N. Friedman, D. Heckerman, M. Goldszmidt, and S. Russell
In
Proc. Fifteenth International Joint Conference on Artificial Intelligence (IJCAI). 1997. .
Postscript version
PDF version.
Abstract
In recent years, there has been much interest in learning
Bayesian networks from data. Learning such models is desirable simply
because there is a wide array of off-the-shelf tools that can apply
the learned models as
expert systems, diagnosis engines, and decision support
systems.
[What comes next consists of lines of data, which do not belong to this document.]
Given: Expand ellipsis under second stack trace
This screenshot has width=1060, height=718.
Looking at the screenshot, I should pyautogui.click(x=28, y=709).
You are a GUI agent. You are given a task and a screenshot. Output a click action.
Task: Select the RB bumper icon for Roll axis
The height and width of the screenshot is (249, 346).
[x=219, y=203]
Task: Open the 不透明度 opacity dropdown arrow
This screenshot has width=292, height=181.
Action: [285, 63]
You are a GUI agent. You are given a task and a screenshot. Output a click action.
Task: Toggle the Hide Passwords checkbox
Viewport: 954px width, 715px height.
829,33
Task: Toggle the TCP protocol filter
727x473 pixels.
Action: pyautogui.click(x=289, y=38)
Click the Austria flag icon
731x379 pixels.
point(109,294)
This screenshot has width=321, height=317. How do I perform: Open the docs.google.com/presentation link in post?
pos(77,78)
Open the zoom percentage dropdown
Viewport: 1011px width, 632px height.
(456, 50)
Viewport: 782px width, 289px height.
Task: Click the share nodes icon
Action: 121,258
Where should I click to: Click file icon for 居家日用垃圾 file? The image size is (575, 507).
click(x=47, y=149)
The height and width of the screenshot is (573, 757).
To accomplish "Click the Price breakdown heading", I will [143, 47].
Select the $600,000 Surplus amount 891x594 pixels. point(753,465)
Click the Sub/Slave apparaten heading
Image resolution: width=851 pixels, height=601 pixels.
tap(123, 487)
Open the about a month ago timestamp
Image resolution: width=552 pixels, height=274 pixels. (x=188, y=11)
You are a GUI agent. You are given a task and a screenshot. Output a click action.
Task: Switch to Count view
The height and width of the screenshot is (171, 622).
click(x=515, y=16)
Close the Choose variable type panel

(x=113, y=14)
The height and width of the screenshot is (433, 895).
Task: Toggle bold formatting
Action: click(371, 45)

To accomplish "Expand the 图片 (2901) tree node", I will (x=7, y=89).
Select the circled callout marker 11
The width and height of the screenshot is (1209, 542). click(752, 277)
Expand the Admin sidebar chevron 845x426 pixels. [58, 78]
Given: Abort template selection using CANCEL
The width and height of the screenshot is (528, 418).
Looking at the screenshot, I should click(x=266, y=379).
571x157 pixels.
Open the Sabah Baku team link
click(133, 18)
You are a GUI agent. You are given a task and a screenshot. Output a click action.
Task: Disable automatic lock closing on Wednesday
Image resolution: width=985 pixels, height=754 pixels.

Practitioners also claim that adaptive Bayesian networks have
advantages in their own right as a non-parametric method for density
estimation, data analysis, pattern classification, and modeling.
Among the reasons cited we find: their semantic clarity and
understandability by humans, the ease of acquisition and incorporation
of prior knowledge, the ease of integration with optimal
decision-making methods, the possibility of causal interpretation of
learned models, and the automatic handling of noisy and missing data.
In spite of these claims,
and the initial success reported recently,
methods that learn Bayesian networks have
yet to make the impact that other techniques such as neural networks
and hidden Markov models have made in applications such as pattern
and speech recognition. In this paper, we challenge the
research community to identify and characterize domains where
induction of Bayesian networks makes the critical difference, and to
quantify the factors that are responsible for that difference. In
addition to
formalizing the challenge, we identify research
problems whose solution is, in our view, crucial for meeting this
challenge.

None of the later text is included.